本文:
========
2作目の『広島死闘編』(1973年)かなぁ。『広島死闘編』はやっぱりもう、千葉真一さん演じる大友勝利っていうキャラクターが出てくるんですけど、これがもう超強烈キャラで、本当にヤバい……映画史上最も強烈な男と言われているぐらい(笑)、すごいキャラクターなんで。やっぱり大友の無軌道っぷりが最高ですね。超下品だけどある意味すごい的を射ている名セリフがあって。 “俺たち美味いメシ食って、マブいスケ抱くために生まれてきたんじゃないの”と。“そのためには銭がいるんけぇ”っていうセリフなんですけど、それがやっぱり……“まぁ、そうだよな”みたいな(笑)。ある意味真理を言ってる、すごく風通しのいいキャラなんですよね。『仁義なき戦い』シリーズは広島やくざっていうのが主役なんですけど、最終的には没落してみんな引退したりとか隠居していかなくちゃいけない運命を辿っていくんですね。そういうなかで大友は本当に破滅型で、やり切って消えていくところがかっこいいですね。『仁義なき戦い』って全部で5作品あるんですけど、ほかの4作は全部群像劇で2作目だけちょっと異色作なんです。菅原さん演じる広能昌三が主役なんですけど、2作目だけ北大路さん演じる山中と大友が中心のストーリーで、山中の奥さんというか情婦役が梶さんで。その3人が素敵だし、ほかの作品と比べて人物関係もややこしくないので、そこから観始めると『仁義なき戦い』シリーズはわかりやすいかもしれないですね。『仁義なき戦い』がすごいのは、死んだ人が別の役で出てくる……っていうスターシステム(笑)がものすごい多いんですよ!(笑)。梅宮辰夫さんが毎回違う役で出てるし、松方弘樹さんも死んだら眉毛なくして違う役に……“眉毛なくなってるだけじゃん!”みたいなこともあります(笑)!
========
提供された行:

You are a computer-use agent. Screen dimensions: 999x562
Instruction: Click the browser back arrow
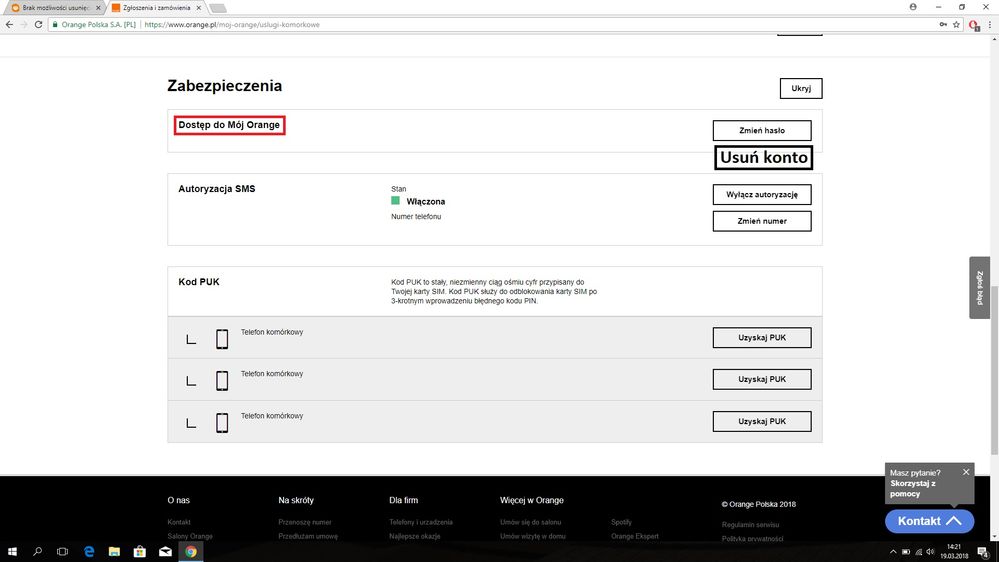coord(9,24)
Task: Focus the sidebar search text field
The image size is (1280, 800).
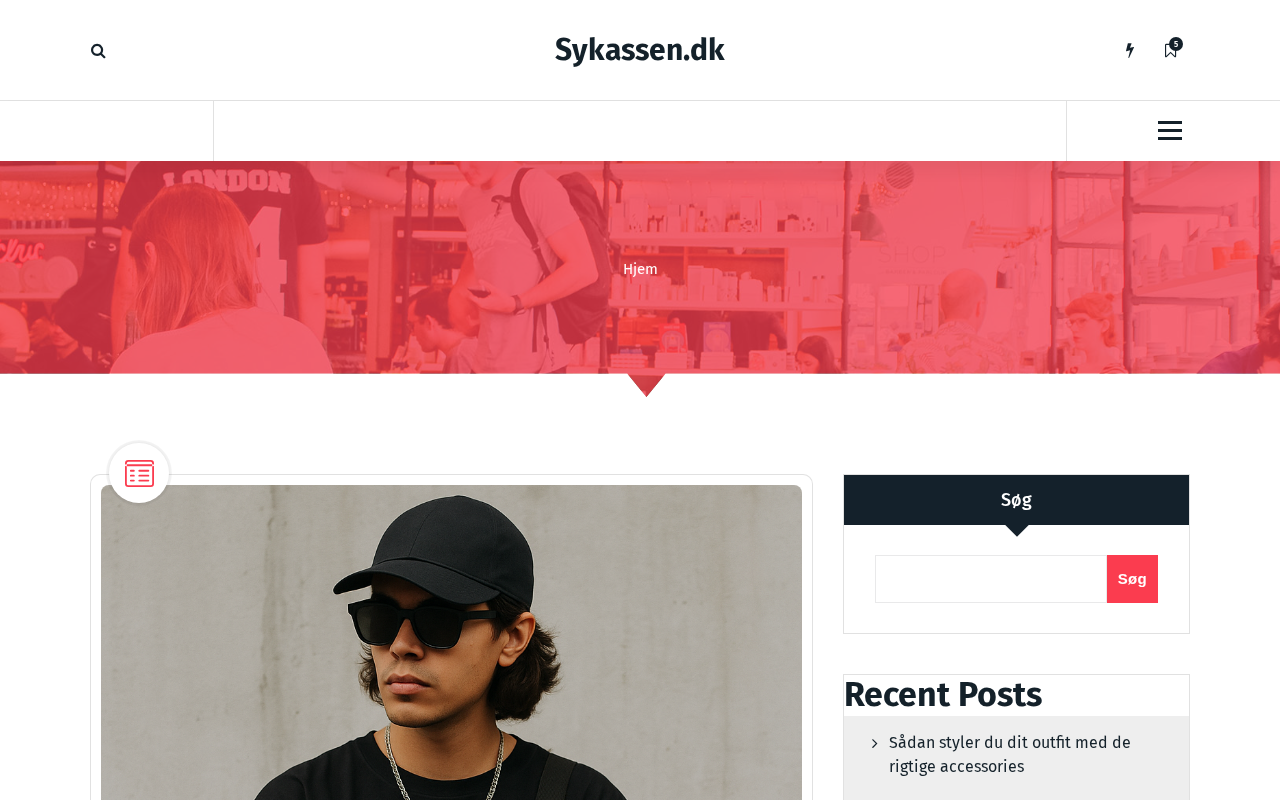Action: click(991, 579)
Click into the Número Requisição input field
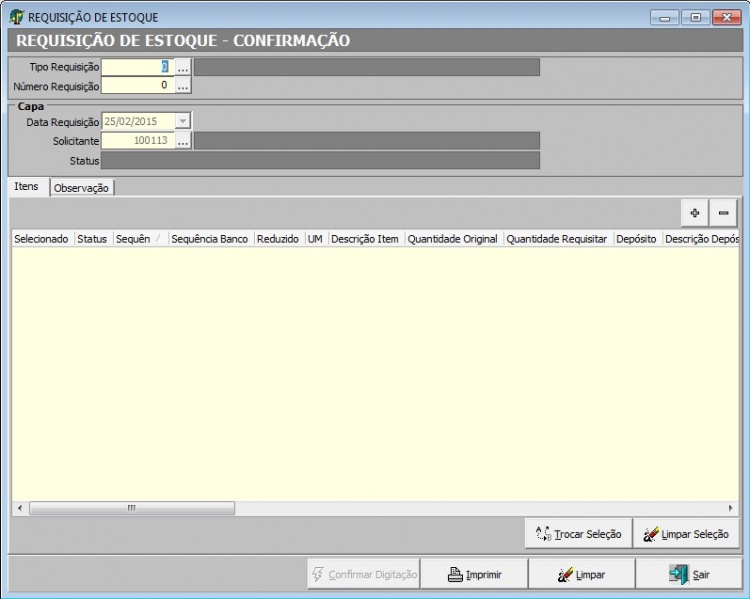Viewport: 750px width, 599px height. tap(137, 86)
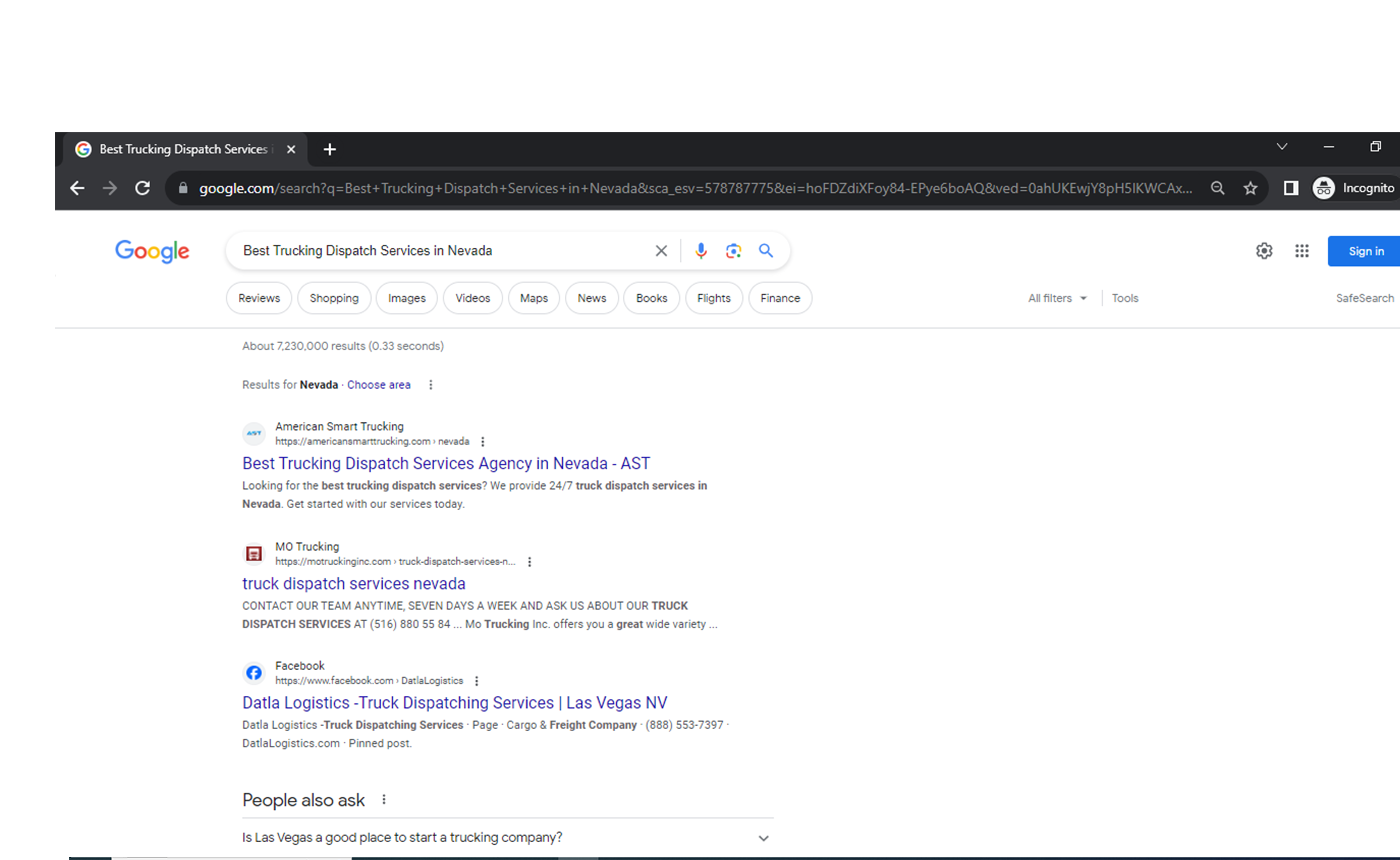1400x860 pixels.
Task: Clear the search box with X icon
Action: 661,251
========
課題の指示: 『仁義なき戦い』についての本文を、一字も変えずに最初から最後まで書き写すこと。 これらの行は本文とは関係がない。

解答:
2作目の『広島死闘編』(1973年)かなぁ。『広島死闘編』はやっぱりもう、千葉真一さん演じる大友勝利っていうキャラクターが出てくるんですけど、これがもう超強烈キャラで、本当にヤバい……映画史上最も強烈な男と言われているぐらい(笑)、すごいキャラクターなんで。やっぱり大友の無軌道っぷりが最高ですね。超下品だけどある意味すごい的を射ている名セリフがあって。 “俺たち美味いメシ食って、マブいスケ抱くために生まれてきたんじゃないの”と。“そのためには銭がいるんけぇ”っていうセリフなんですけど、それがやっぱり……“まぁ、そうだよな”みたいな(笑)。ある意味真理を言ってる、すごく風通しのいいキャラなんですよね。『仁義なき戦い』シリーズは広島やくざっていうのが主役なんですけど、最終的には没落してみんな引退したりとか隠居していかなくちゃいけない運命を辿っていくんですね。そういうなかで大友は本当に破滅型で、やり切って消えていくところがかっこいいですね。『仁義なき戦い』って全部で5作品あるんですけど、ほかの4作は全部群像劇で2作目だけちょっと異色作なんです。菅原さん演じる広能昌三が主役なんですけど、2作目だけ北大路さん演じる山中と大友が中心のストーリーで、山中の奥さんというか情婦役が梶さんで。その3人が素敵だし、ほかの作品と比べて人物関係もややこしくないので、そこから観始めると『仁義なき戦い』シリーズはわかりやすいかもしれないですね。『仁義なき戦い』がすごいのは、死んだ人が別の役で出てくる……っていうスターシステム(笑)がものすごい多いんですよ!(笑)。梅宮辰夫さんが毎回違う役で出てるし、松方弘樹さんも死んだら眉毛なくして違う役に……“眉毛なくなってるだけじゃん!”みたいなこともあります(笑)!